Robust Location Estimates

A location estimate refers to a typical or central value which best describes a given dataset. The mean and median are both examples of location estimators. However, the mean has a severe sensitivity to data outliers and can give erroneous values when even a small number of outliers are present. The median on the other hand, has a strong insensitivity to data outliers, but due to its non-smoothness it can behave unexpectedly in certain situations. GSL offers the following alternative location estimators, which are robust to the presence of outliers.

Trimmed Mean

The trimmed mean, or truncated mean, discards a certain number of smallest and largest samples from the input vector before computing the mean of the remaining samples. The amount of trimming is specified by a factor \(\alpha \in [0,0.5]\). Then the number of samples discarded from both ends of the input vector is \(\left\lfloor \alpha n \right\rfloor\), where \(n\) is the length of the input. So to discard 25% of the samples from each end, one would set \(\alpha = 0.25\).

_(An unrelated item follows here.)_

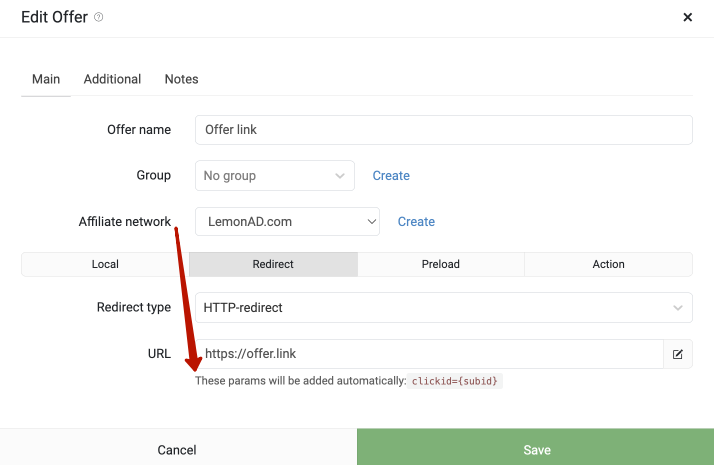This screenshot has height=465, width=714.
Task: Click the clickid={subid} parameter tag
Action: 454,381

gsl_stats_trmean_from_sorted_data(data, alpha)

This function returns the trimmed mean of sorted_data. The elements of the array must be in ascending numerical order. There are no checks to see whether the data are sorted, so the function gsl_sort() should always be used first. The trimming factor \(\alpha\) is given in alpha. If \(\alpha \ge 0.5\), then the median of the input is returned.

Gastwirth Estimator

Gastwirth’s location estimator is a weighted sum of three order statistics,

\[gastwirth = 0.3 \times Q_{\frac{1}{3}} + 0.4 \times Q_{\frac{1}{2}} + 0.3 \times Q_{\frac{2}{3}}\]

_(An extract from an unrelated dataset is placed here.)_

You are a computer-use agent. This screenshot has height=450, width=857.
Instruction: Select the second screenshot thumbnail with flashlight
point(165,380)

where \(Q_{\frac{1}{3}}\) is the one-third quantile, \(Q_{\frac{1}{2}}\) is the one-half quantile (i.e. median), and \(Q_{\frac{2}{3}}\) is the two-thirds quantile.

gsl_stats_gastwirth_from_sorted_data(sorted_data)

This function returns the Gastwirth location estimator of sorted_data. The elements of the array must be in ascending numerical order. There are no checks to see whether the data are sorted, so the function gsl_sort() should always be used first.